Surgical management of subtrochanteric fractures presents several technical challenges. The limited bone stock available in the short proximal segment often precludes secure screw or locking bolt purchase, thereby complicating stable fixation (3). In addition, strong deforming forces generated by muscles inserting on the proximal femur, such as the gluteal muscles, obturators, and iliopsoas, can interfere with fracture reduction and increase the risk of fixation failure. Especially in immature patients, additional challenges arise due to the need to preserve the residual growth potential of the capital physis and the trochanteric apophysis (5).
Trochanteric physis is an apophysis that develops at approximately 3 months of age in dogs, in response to tensile forces generated by tendon attachment (6). Although its contribution to the longitudinal femoral growth is minimal (7), it is associated with shaping of the proximal femur, and damage to it may alter hip joint biomechanics and predispose to degenerative joint disease of the hip (4, 8). Prior to the formation of the secondary ossification center, the trochanteric region is composed entirely of cartilaginous tissue (9). To the authors' knowledge, no veterinary studies have described fracture repair techniques involving implant placement across this region before apophyseal formation.
This case report describes the surgical management of a subtrochanteric femoral fracture in an immature dog using temporary supratrochanteric plate fixation performed prior to the formation of the trochanteric apophysis. This approach aimed to achieve rigid fixation while minimizing interference with the developing apophyseal region, thereby preserving growth potential in the proximal femur. The long-term outcome, including femoral growth, morphological alteration of the femur, limb function, and greater trochanter development, was evaluated over an extended follow-up period.
2 Case description
A 2-month-old, female mongrel dog was presented to the veterinary teaching hospital of Chungnam National University with a of suspected history of trauma sustained 2–3 days prior to admission. Upon presentation, the patient exhibited non-weight-bearing lameness of the left pelvic limb. Pain was elicited on palpation of the left femoral region.
Radiographic examination revealed a closed, simple, transverse subtrochanteric fracture of the left femur with the distal fragment displaced proximolaterally (Figure 1). Additional findings included fracture of the left 6th to 10th ribs and a left calvarial fracture with minimal displacement. Abdominal ultrasonography demonstrated evidence of blunt trauma to the left kidney, hematoperitoneum, and the presence of an inguinal hernia. Computed tomography was performed for further characterization of the femoral fracture (Figure 1).

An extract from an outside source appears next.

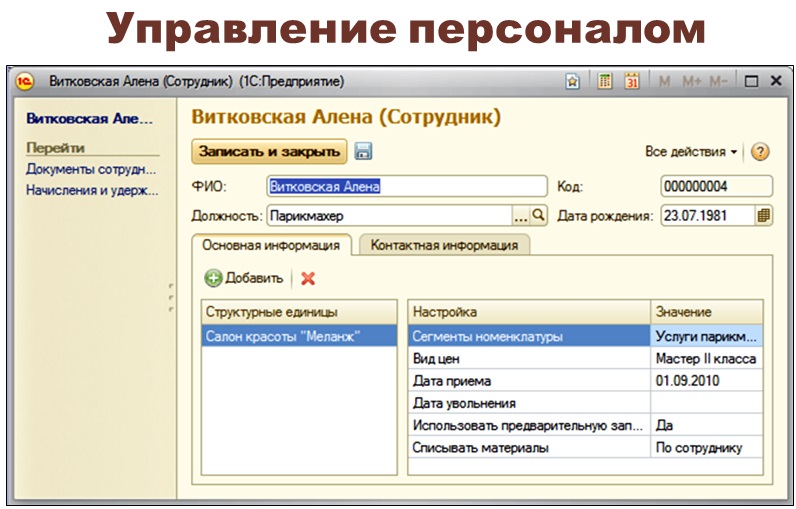
Task: Click the save diskette icon
Action: tap(363, 151)
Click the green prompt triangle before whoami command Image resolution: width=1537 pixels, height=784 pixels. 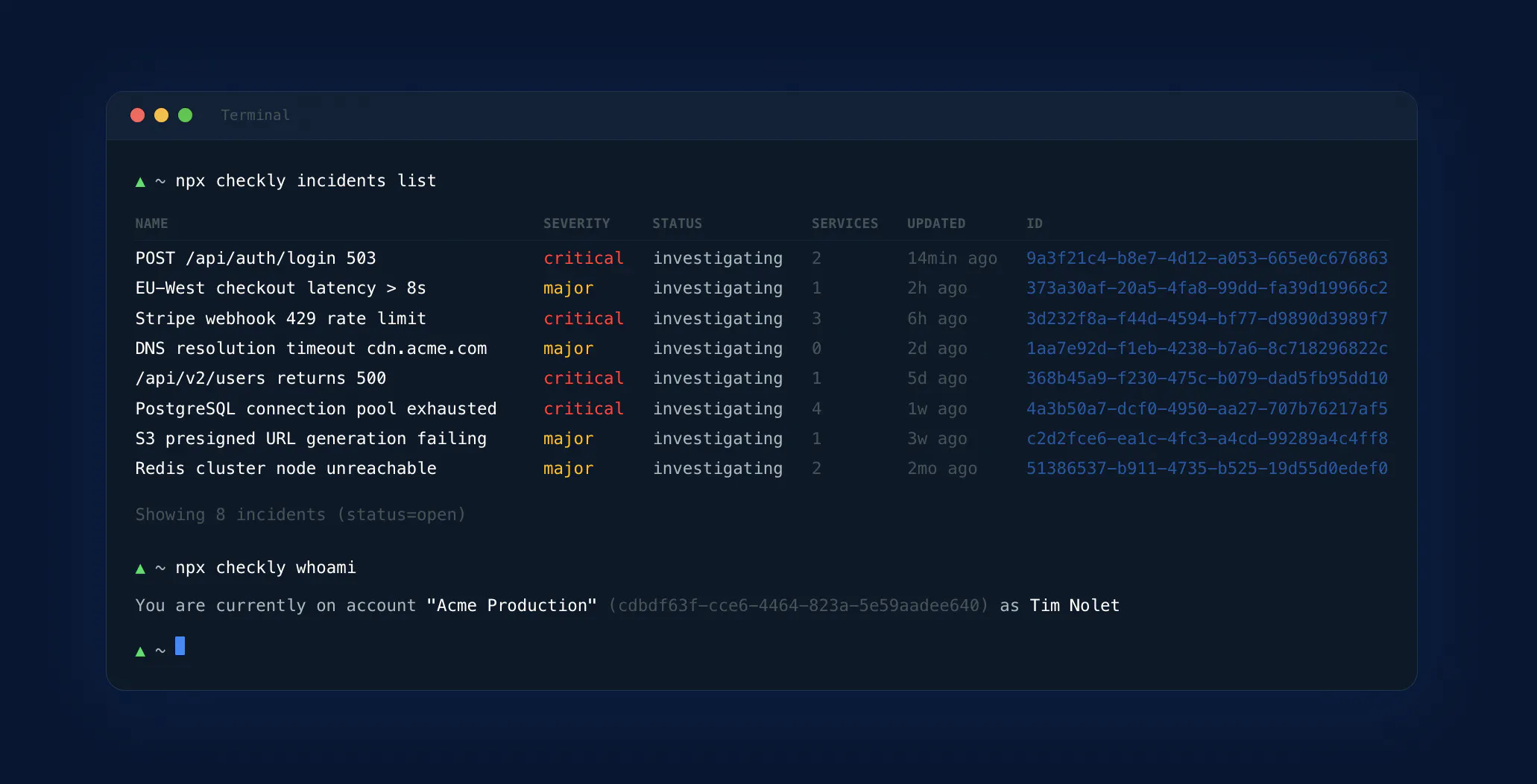[140, 569]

Figure 1. Preoperative radiograph and CT images of the patient. (A–C) Radiographs of the left pelvic limb demonstrating a transverse subtrochanteric fracture of the femur with proximolateral displacement of the distal fragment. (D–F) Computed tomography images confirming the subtrochanteric fracture configuration and assisting in preoperative planning.
Despite the presence of multiple injuries, the absence of neurovascular compromise and the patient's young age were considered favorable prognostic indicators for functional recovery. Surgical repair of the subtrochanteric fracture was performed 3 days after presentation, following clinical stabilization of the patient's systemic condition, including improvement of renal trauma, hematoperitoneum.

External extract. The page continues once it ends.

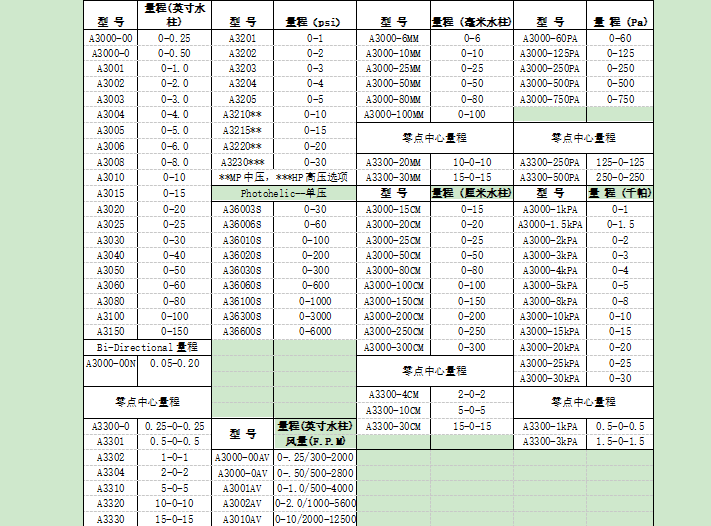Select cell containing A3000-6MM
The height and width of the screenshot is (526, 711).
tap(393, 37)

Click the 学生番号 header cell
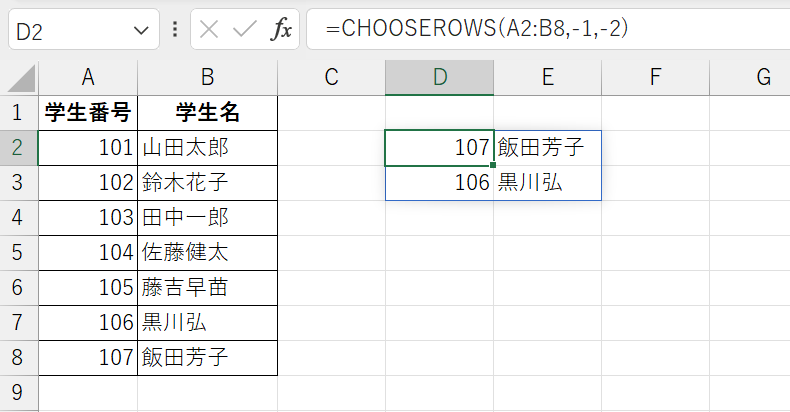pos(88,113)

For anesthesia, midazolam (0.2 mg/kg IV) was used for premedication, and propofol (4 mg/kg IV) isoflurane were used for induction and maintenance, respectively. Remifentanil (6–18 μg/kg/h IV) was administered for intraoperative analgesia, and cefazolin (22 mg/kg IV) was administered 30 min prior to the skin incision and subsequently every 90 min during the procedure as a prophylactic antibiotic.
The patient was positioned in right lateral recumbency, and a craniolateral approach to the hip and proximal femur was performed to expose the surgical field. Considering the pediatric nature of the patient, soft tissue dissection was minimized, with particular attention paid to preserving tendon attachments in the trochanteric region. Hematoma at the fracture site was also preserved as much as possible. Fracture reduction was achieved by gently manipulating the bone using bone holding forceps, as excessive pressure could have resulted in iatrogenic fracture due to the fragility of the immature bone. The reduction was performed to restore overall femoral alignment, rather than achieving complete anatomic reconstruction. A 2.0 TPLO plate (Jeil Medical, Seoul, Republic of Korea) was contoured to match the anatomical shape of the trochanteric and subtrochanteric region. The plate was applied on the lateral side of the proximal femur and fixed in a neutralization fashion using 3 locking screws in the proximal segment and two locking screws and one cortical screw in the distal segment (Figure 2). Soft tissues were routinely closed in layers, including the subcutaneous tissue and skin. The total duration of the surgery was approximately 50 min.
Figure 2. Intraoperative images and postoperative radiographs. (A) A tibial plateau leveling osteotomy (TPLO) plate was placed over the supratrochanteric region and secured using locking screws. (B) Immediate postoperative radiography images after subtrochanteric fracture repair. (C) Radiographs obtained 16 days postoperatively demonstrate bridging callus formation on three out of four cortices (arrowhead). (D) Immediate postoperative radiography images after implant removal. Cr, cranial; Cd, caudal; D, distal; P, proximal.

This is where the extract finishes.